> Tareas pedidas
a – Resume en dos frases el relato sobre la salida al campo.
b – Reescribe el tramo del relato sobre la salida al campo que va desde "La verdad es" hasta "de nevadas antiguas.", poniendo "monte" donde dice "campo".

> Texto de origen
= = = = =

LA FIESTA DE LA TIERRA




La verdad es que nos ha costado algunos meses coincidir en una fecha concreta para salir al campo una mañana cualquiera. Emprendo el camino con mis amigos de toda la vida, con Paco y con Diego. Hemos postergado la ocasión, porque las obligaciones laborales y la familia no siempre nos dan una tregua ni nos permiten un hueco para disfrutar del frío y del paisaje durante unas horas; aunque en esta ocasión lo hemos llevado a cabo en los preliminares de una primavera fría aún y demasiado seca, una mañana de clima no excesivamente riguroso, a pesar de que en las alturas persiste la nieve y en algún momento del camino hemos podido tocar los restos blancos y helados en la umbría como las huellas mágicas de nevadas antiguas.
         Diego nos lleva en su todoterreno y decide echar por Benizar, tal vez porque la carretera es más cómoda y porque, otras veces, hemos ido por la ruta contraria. Muy pronto ascendemos los repechos del Molino de Benizar, con el castillo a nuestro frente y un horizonte escarpado y fabuloso alrededor.
         Pasamos Charán y llegamos al Barranco de Hondares con una dulce sensación de vértigo, mientras el cielo parece estar más cerca cada vez y la tierra cobra vida en la forma de un inmenso animal de piel parda y corácea, sobre la que sobresalen unos pocos matorrales apenas. Hemos pasado los mil metros de altitud y nos dirigimos a Bajil. Tenemos como telón de fondo la Sierra de Villafuerte, salpicada de manchas blancas y erguida como la cresta de un saurio. Muy pronto subimos al Cerro de las Víboras y, de repente, me gana la sensación de que todo se ha parado: el tiempo, el paisaje y el  clima, en una edad que ni siquiera es humana, porque pertenece a una época anterior al hombre.

= = = = =

Datos de ubicación por coordenadas de píxeles
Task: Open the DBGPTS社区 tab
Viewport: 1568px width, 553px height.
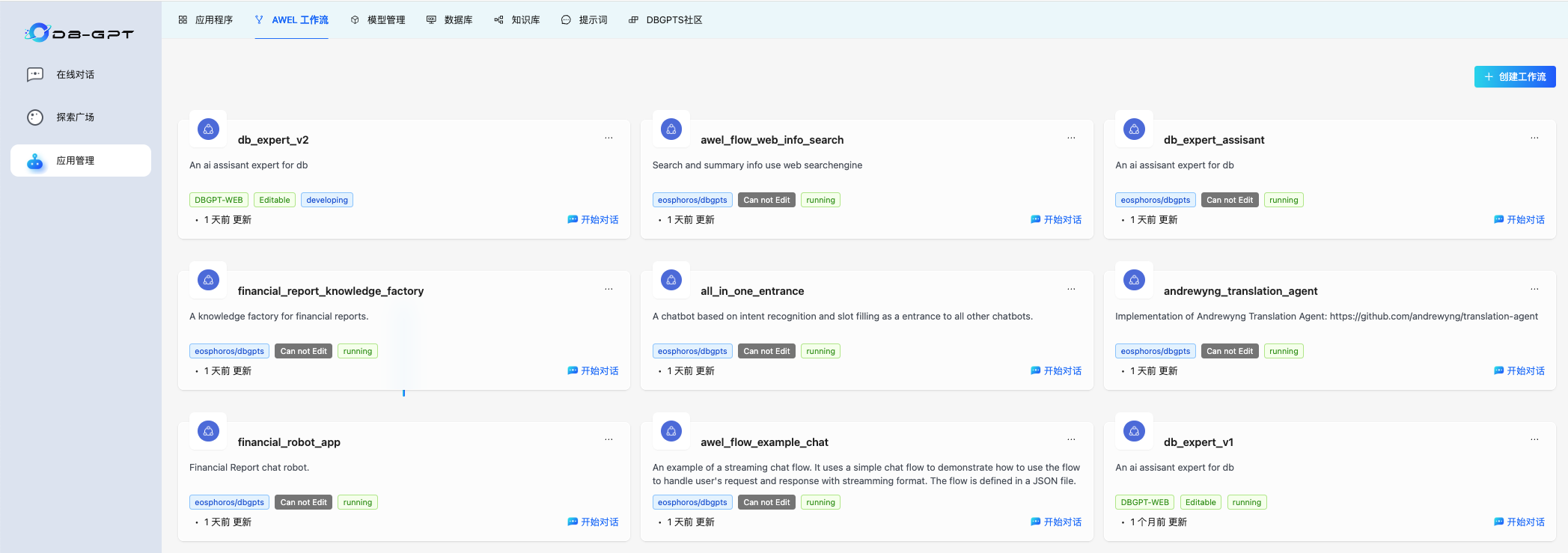Action: pyautogui.click(x=665, y=20)
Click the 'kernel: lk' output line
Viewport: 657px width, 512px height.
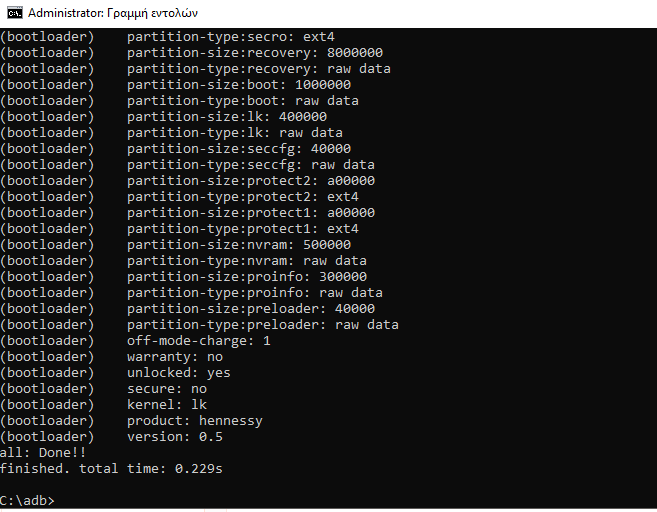point(166,404)
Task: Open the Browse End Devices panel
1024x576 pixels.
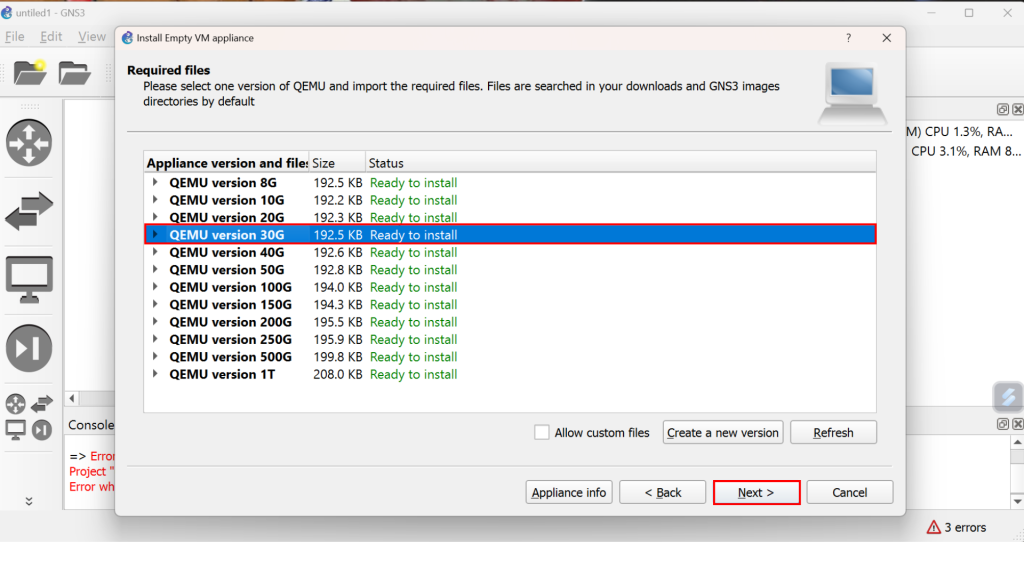Action: 29,279
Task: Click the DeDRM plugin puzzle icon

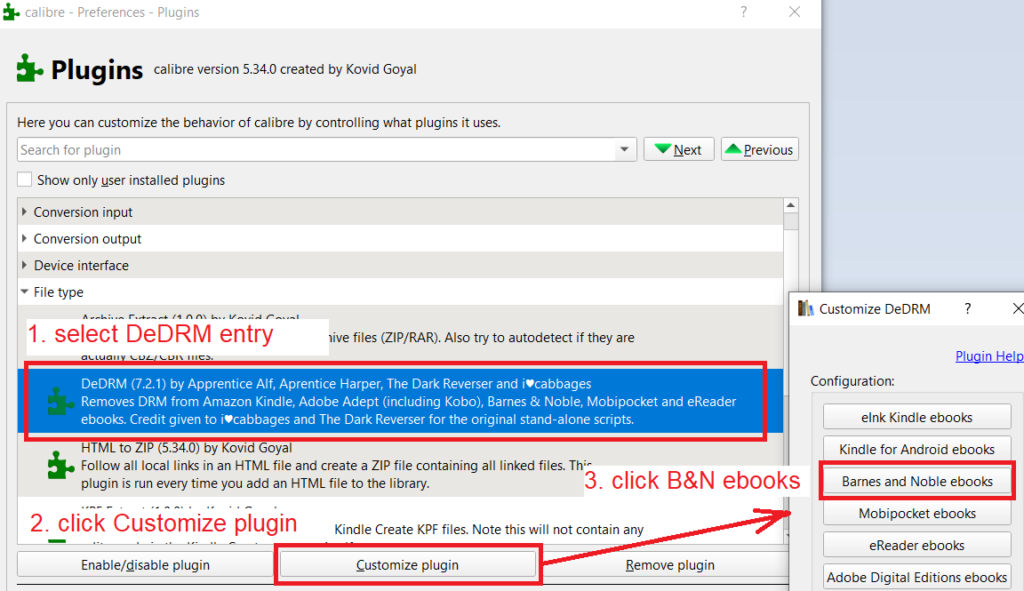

= = = = =

> Soluciones
a – Tras meses sin poder coincidir en una fecha, quien narra sale al campo con sus amigos de toda la vida, Paco y Diego, una mañana de una primavera aún fría y demasiado seca. Diego los lleva en su todoterreno por Benizar, pasan Charán y el Barranco de Hondares camino de Bajil, y al subir al Cerro de las Víboras llega la sensación de que todo se ha parado.

b –
La verdad es que nos ha costado algunos meses coincidir en una fecha concreta para salir al monte una mañana cualquiera. Emprendo el camino con mis amigos de toda la vida, con Paco y con Diego. Hemos postergado la ocasión, porque las obligaciones laborales y la familia no siempre nos dan una tregua ni nos permiten un hueco para disfrutar del frío y del paisaje durante unas horas; aunque en esta ocasión lo hemos llevado a cabo en los preliminares de una primavera fría aún y demasiado seca, una mañana de clima no excesivamente riguroso, a pesar de que en las alturas persiste la nieve y en algún momento del camino hemos podido tocar los restos blancos y helados en la umbría como las huellas mágicas de nevadas antiguas.